Data to process>

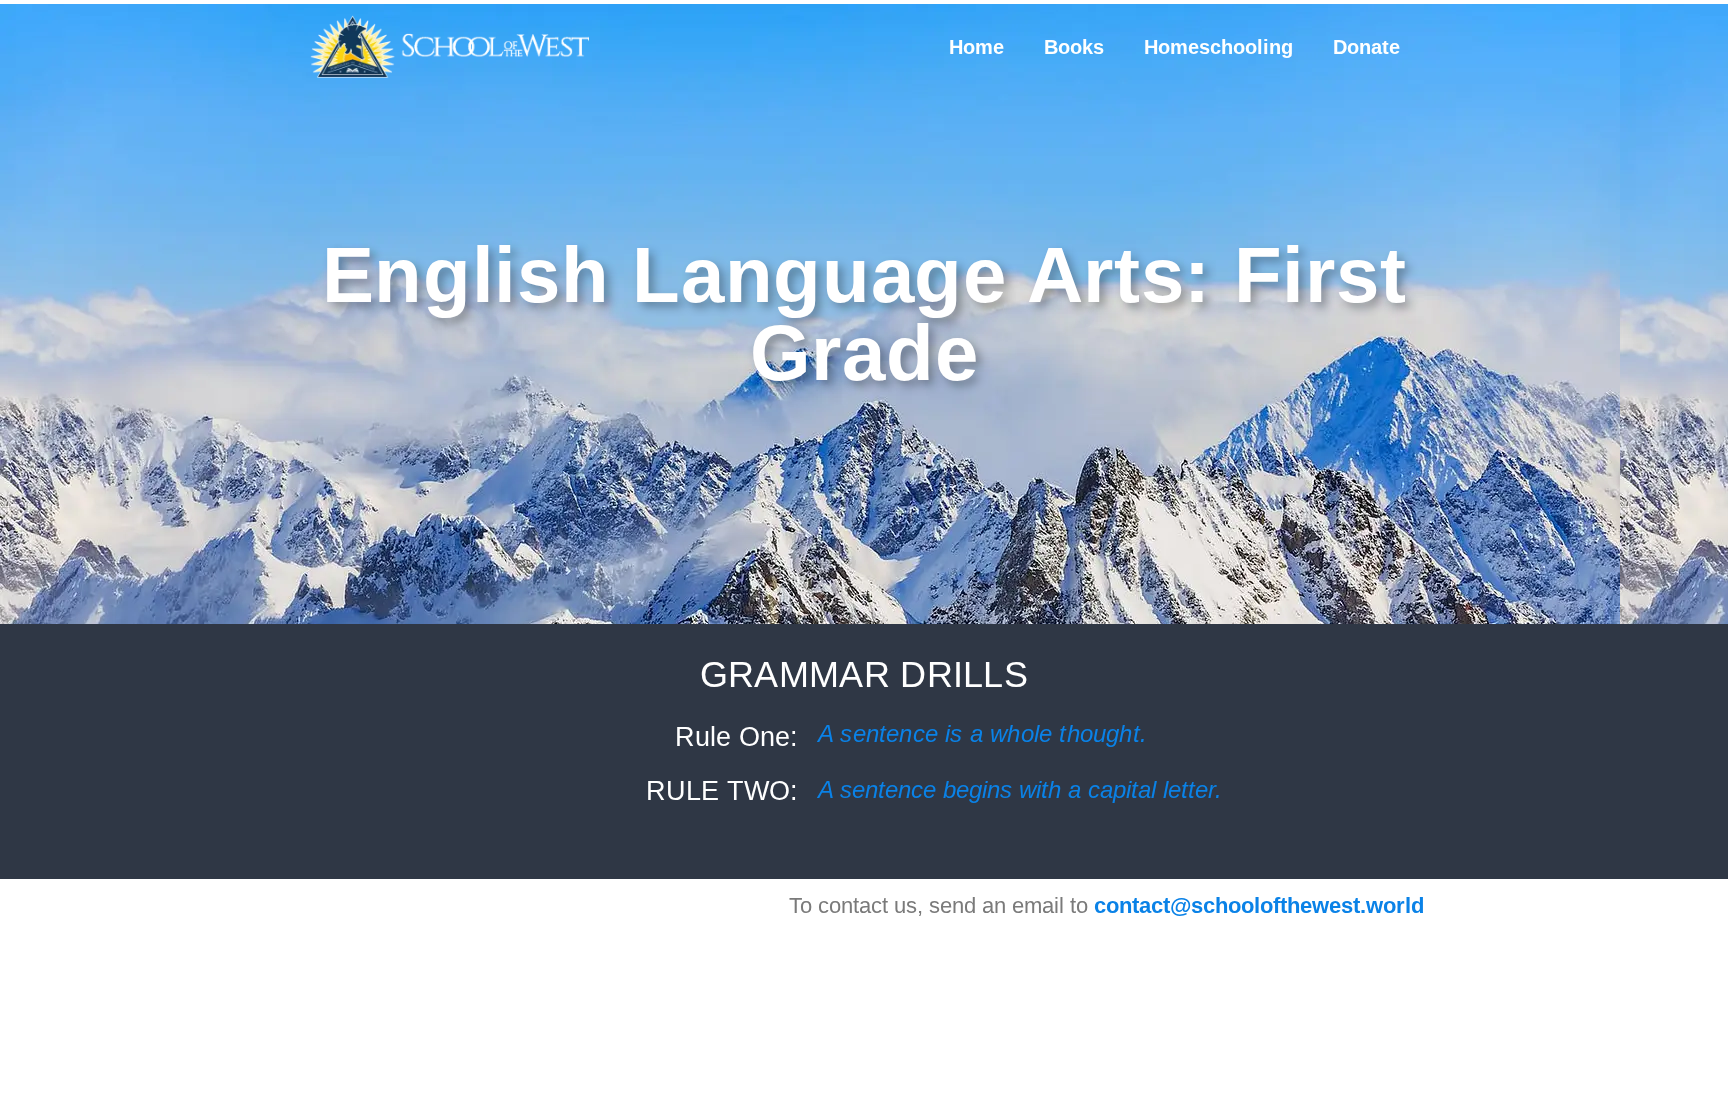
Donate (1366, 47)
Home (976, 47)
* * *
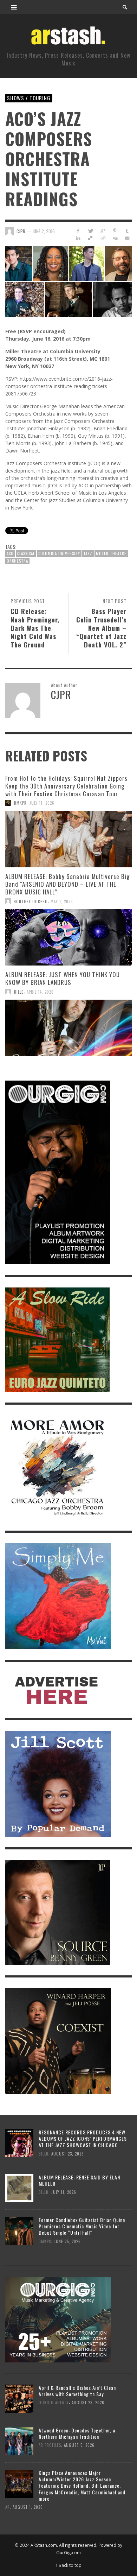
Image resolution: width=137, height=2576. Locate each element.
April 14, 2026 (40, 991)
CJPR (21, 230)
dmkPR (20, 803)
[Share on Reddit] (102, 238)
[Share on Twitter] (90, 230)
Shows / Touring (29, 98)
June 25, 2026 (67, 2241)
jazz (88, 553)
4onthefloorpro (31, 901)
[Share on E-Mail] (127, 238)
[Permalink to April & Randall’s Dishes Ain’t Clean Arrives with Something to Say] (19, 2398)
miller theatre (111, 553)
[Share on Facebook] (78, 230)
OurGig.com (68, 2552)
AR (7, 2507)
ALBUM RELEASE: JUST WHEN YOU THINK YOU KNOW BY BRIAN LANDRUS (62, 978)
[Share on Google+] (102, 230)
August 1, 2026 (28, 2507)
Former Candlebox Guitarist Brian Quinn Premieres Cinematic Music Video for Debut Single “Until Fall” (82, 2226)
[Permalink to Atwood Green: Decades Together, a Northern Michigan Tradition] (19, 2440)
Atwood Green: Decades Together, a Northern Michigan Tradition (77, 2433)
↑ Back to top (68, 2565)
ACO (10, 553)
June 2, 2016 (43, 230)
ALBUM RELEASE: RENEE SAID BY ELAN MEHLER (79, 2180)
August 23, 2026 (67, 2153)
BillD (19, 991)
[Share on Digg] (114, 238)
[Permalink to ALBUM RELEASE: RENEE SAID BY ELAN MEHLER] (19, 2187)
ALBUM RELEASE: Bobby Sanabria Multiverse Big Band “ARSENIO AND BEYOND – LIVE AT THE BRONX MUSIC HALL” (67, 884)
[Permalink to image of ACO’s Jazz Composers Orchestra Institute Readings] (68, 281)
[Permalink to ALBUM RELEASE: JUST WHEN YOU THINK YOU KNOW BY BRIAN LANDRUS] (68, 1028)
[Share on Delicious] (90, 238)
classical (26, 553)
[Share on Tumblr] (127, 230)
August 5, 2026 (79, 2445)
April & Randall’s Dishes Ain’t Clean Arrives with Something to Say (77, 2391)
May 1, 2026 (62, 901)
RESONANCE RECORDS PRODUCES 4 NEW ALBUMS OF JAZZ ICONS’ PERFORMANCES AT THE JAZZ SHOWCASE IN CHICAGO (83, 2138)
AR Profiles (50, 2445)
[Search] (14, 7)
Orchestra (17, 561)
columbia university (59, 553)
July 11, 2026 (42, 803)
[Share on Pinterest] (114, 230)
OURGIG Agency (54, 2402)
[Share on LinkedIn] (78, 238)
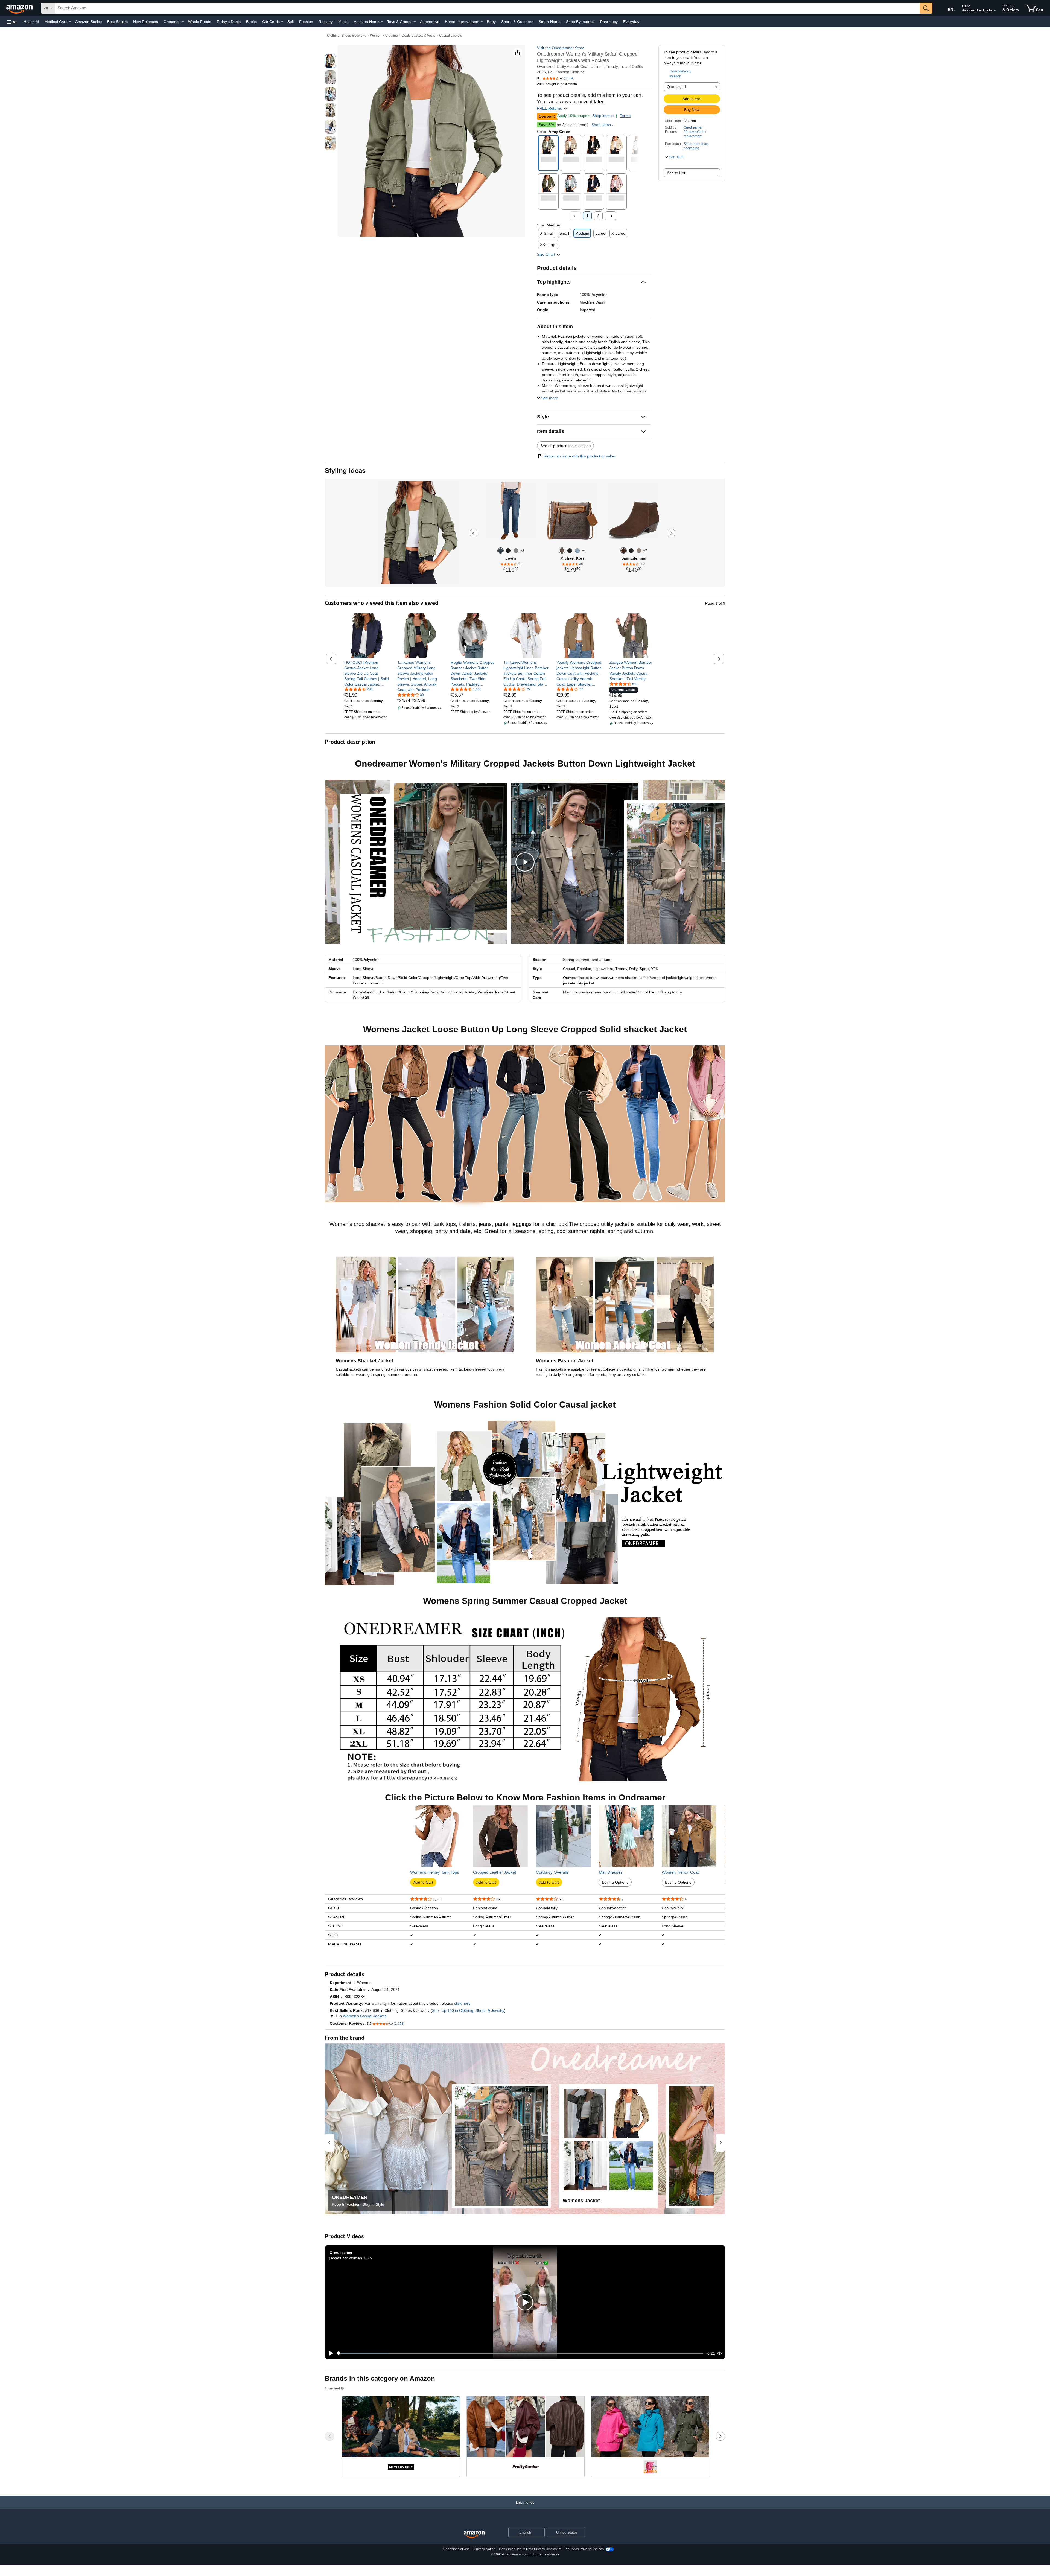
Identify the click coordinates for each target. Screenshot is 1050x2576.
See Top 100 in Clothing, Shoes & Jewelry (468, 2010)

What the exercise asks>
Copy out the lines above from the line containing "May 1, 2026 (62, 901)" through the line containing "See Top 100", exactly, and keep the pictures out.

Answer for the task>
May 1, 2026 (62, 901)
RESONANCE RECORDS PRODUCES 4 NEW ALBUMS OF JAZZ ICONS’ PERFORMANCES AT THE JAZZ SHOWCASE IN CHICAGO (83, 2138)
AR Profiles (50, 2445)
[Search] (14, 7)
Orchestra (17, 561)
columbia university (59, 553)
July 11, 2026 (42, 803)
[Share on Pinterest] (114, 230)
OURGIG Agency (54, 2402)
[Share on LinkedIn] (78, 238)
Identify the click coordinates for each target. Screenshot is 1050x2576.
See Top 100 in Clothing, Shoes & Jewelry (468, 2010)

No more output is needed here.